2. Datenschutz und KI-Einsatz
Im Umgang mit den KI-Anwendungen ist datenschutzrechtlich Folgendes zu beachten:
1.1 Kosten-Nutzen-Analyse
Bevor ein KI-Tool eingesetzt wird (insbesondere in kritischen Bereichen eines Unternehmens), ist eine Kosten-Nutzen-Analyse vorzunehmen. Man sollte die Vor- sowie Nachteile (Steigerung der Arbeitseffizienz vs. Risiken) feststellen und analysieren. Es könnte sich bei solcher Analyse der IT-Tools herausstellen, dass deren Einsatz sogar nachteilig für ein Unternehmen sein kann (Smart-Home-Lösungen in einem Unternehmen – wenn gehackt, kann das gesamte Unternehmen zum Stillstand kommen). Aus diesem Grund ist von einer Überdigitalisierung der Prozesse in einem Unternehmen abzuraten.

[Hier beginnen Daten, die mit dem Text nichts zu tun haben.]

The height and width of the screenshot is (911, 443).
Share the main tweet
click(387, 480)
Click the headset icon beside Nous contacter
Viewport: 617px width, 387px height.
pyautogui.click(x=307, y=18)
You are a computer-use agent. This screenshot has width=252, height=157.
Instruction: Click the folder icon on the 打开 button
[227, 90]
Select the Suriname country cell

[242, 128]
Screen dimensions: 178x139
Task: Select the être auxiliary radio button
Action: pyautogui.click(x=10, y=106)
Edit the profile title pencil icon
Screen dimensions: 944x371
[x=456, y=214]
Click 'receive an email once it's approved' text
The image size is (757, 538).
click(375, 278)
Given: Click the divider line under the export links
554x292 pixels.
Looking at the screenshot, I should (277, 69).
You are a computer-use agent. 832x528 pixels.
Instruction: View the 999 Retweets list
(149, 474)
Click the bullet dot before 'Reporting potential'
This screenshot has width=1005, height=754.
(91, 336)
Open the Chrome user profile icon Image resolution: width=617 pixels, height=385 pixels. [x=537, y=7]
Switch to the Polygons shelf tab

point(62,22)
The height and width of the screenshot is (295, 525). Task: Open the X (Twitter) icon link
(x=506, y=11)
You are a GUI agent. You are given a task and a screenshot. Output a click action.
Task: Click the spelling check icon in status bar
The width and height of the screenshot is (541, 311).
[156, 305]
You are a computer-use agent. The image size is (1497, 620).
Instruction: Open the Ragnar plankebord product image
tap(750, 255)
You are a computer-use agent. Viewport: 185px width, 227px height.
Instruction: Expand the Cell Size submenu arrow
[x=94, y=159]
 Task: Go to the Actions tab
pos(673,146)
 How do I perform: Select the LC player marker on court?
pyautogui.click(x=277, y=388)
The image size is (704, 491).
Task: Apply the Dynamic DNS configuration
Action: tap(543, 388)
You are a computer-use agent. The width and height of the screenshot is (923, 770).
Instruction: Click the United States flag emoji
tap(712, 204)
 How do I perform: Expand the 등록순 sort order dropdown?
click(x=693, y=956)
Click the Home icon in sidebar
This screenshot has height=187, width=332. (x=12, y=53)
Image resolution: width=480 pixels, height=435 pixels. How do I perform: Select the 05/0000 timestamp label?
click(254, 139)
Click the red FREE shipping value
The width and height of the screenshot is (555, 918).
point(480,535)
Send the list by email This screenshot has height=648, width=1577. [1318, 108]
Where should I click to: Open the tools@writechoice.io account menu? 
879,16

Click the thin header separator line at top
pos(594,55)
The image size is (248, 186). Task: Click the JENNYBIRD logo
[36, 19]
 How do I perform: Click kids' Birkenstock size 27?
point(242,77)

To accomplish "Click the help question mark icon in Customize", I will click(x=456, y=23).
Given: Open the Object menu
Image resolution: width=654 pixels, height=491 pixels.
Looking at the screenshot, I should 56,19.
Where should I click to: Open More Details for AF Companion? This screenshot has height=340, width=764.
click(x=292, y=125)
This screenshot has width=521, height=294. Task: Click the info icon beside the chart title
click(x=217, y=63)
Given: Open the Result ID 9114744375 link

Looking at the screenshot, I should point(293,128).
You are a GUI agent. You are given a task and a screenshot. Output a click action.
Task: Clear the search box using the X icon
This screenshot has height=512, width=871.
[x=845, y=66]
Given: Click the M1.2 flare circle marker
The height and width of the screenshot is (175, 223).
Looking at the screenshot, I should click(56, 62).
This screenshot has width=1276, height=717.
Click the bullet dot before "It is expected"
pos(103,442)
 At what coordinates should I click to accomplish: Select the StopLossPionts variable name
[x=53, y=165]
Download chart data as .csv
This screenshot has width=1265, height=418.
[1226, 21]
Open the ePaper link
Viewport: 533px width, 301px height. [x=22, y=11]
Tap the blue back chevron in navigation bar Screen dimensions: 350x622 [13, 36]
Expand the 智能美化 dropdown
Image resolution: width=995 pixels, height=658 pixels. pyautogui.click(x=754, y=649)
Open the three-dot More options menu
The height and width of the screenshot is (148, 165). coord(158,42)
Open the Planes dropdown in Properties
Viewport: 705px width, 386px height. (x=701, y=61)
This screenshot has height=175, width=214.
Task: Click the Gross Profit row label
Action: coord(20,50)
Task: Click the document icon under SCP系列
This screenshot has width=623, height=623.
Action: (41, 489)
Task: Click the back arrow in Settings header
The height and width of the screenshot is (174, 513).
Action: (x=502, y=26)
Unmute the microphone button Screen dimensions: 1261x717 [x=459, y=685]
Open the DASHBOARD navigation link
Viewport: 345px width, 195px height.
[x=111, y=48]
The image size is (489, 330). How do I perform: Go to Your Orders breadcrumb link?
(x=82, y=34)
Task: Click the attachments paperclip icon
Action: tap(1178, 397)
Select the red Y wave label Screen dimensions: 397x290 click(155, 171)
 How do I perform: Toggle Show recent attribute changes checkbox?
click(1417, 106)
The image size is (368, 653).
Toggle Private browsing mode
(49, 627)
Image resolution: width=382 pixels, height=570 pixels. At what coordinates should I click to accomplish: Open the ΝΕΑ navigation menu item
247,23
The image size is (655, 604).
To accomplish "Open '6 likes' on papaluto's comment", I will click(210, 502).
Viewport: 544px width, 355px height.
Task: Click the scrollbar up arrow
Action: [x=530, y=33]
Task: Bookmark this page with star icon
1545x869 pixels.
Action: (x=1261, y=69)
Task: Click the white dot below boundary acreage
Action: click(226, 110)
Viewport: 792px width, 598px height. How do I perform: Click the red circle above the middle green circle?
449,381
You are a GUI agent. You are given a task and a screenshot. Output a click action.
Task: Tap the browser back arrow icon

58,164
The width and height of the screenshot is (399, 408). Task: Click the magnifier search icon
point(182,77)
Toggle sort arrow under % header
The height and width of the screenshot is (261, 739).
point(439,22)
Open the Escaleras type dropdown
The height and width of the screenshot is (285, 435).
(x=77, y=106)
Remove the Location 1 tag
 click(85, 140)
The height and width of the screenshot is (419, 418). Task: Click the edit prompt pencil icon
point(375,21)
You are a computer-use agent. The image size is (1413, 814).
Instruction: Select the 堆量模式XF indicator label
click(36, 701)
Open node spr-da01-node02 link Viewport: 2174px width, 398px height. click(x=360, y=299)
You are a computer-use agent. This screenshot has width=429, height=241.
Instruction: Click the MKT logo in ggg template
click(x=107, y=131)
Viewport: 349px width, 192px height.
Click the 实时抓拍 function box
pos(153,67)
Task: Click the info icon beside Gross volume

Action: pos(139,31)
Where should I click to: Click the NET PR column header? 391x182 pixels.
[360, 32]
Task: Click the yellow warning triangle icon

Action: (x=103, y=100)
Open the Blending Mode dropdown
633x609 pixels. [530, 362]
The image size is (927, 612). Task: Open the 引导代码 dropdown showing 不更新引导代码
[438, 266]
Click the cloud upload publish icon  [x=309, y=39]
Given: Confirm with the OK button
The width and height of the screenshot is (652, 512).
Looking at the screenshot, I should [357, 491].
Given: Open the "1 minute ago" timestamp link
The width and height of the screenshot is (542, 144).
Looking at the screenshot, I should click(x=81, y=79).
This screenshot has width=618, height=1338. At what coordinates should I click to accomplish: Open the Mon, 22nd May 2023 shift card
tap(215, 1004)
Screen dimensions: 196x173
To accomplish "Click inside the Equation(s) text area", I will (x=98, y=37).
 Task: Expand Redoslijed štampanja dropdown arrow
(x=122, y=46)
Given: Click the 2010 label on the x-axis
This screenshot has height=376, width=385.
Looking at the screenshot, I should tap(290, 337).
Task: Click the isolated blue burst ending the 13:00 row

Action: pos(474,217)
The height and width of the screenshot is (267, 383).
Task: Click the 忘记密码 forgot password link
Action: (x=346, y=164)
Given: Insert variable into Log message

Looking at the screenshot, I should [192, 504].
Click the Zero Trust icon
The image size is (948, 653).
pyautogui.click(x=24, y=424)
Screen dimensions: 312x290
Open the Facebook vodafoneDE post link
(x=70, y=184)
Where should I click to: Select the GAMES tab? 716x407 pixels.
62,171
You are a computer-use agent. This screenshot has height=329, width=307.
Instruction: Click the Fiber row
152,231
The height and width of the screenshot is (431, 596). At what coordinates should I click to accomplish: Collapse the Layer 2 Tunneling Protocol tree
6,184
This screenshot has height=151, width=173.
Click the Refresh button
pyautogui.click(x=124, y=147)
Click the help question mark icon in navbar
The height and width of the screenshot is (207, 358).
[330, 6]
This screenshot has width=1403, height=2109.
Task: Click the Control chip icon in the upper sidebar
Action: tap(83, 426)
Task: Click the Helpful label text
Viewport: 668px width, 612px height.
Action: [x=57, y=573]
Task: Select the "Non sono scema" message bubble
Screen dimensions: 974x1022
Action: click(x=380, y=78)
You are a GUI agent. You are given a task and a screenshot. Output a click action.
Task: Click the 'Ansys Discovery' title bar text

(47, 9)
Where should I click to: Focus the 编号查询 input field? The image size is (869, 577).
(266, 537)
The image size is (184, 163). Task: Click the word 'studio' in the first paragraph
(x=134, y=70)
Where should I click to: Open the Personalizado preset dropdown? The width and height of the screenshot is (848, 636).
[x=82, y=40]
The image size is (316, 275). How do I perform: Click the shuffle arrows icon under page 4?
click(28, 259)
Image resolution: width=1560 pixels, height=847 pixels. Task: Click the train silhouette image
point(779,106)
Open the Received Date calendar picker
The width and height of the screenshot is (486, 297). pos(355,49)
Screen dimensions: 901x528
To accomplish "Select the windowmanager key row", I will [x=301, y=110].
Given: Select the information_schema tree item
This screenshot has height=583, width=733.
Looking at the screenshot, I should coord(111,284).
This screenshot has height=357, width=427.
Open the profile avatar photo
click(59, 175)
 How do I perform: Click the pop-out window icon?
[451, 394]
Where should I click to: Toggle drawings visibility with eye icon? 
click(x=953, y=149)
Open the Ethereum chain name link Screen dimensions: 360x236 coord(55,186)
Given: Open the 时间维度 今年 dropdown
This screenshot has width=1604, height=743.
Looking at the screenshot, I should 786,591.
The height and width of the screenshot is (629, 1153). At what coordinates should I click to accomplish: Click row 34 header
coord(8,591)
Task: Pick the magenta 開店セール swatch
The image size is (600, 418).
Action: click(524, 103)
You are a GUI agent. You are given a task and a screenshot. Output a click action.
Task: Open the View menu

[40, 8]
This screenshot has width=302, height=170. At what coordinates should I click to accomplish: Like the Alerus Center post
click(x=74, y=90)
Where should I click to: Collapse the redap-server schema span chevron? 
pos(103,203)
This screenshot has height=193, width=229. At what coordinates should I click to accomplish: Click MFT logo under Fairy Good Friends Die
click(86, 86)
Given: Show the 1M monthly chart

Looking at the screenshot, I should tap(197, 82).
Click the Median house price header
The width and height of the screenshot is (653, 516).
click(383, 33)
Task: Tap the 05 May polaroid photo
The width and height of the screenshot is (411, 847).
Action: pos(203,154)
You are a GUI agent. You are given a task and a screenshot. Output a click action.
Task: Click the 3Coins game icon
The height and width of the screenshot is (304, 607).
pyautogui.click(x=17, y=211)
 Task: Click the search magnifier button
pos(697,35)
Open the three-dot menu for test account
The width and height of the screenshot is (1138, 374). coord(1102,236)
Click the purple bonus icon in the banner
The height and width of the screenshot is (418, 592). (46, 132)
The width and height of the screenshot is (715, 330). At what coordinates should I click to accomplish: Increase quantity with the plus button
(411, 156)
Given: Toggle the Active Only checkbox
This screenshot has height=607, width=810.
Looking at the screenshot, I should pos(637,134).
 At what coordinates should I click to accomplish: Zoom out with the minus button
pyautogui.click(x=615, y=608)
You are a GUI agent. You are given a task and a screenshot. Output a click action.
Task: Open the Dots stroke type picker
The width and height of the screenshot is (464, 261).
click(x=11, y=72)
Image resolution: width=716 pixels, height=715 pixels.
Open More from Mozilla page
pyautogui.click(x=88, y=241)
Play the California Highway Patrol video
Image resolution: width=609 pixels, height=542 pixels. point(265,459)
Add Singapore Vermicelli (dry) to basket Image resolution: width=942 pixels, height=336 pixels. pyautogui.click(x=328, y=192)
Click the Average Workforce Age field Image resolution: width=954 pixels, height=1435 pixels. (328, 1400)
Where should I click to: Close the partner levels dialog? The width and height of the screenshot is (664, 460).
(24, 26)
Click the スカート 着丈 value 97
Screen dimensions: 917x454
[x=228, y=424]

1.2 Anwendbarkeit der DSGVO auf KI-Anwendungen
Im Art. 2 Abs. 7 KI-Gesetz ist wie folgt zu lesen: „Die Rechtsvorschriften der Union zum Schutz personenbezogener Daten, der Privatsphäre und der Vertraulichkeit der Kommunikation gelten für die Verarbeitung personenbezogener Daten im Zusammenhang mit den in dieser Verordnung festgelegten Rechten und Pflichten. Diese Verordnung berührt nicht die Verordnung (EU) 2016/679 bzw. (EU) 2018/1725 oder die Richtlinie 2002/58/EG bzw. (EU) 2016/680, unbeschadet des Artikels 10 Absatz 5 und des Artikels 59 der vorliegenden Verordnung“. Sollen also personenbezogene Daten im Rahmen des KI-Einsatzes verarbeitet werden, dann sind die Bestimmungen der DSGVO anwendbar.
2.3 Rechtsgrundlage
Bevor die Rechtsgrundlage festgelegt ist, soll überprüft werden, ob die betroffene KI-Anwendung überhaupt zulässig ist. Im Art. 5 KI-Gesetz sind die verbotenen Praktiken im KI-Bereich aufgezählt (bspw. Social-Scoring).
Danach ist die Rechtsgrundlage i.S.d. Art. 6 DSGVO festzulegen u.a.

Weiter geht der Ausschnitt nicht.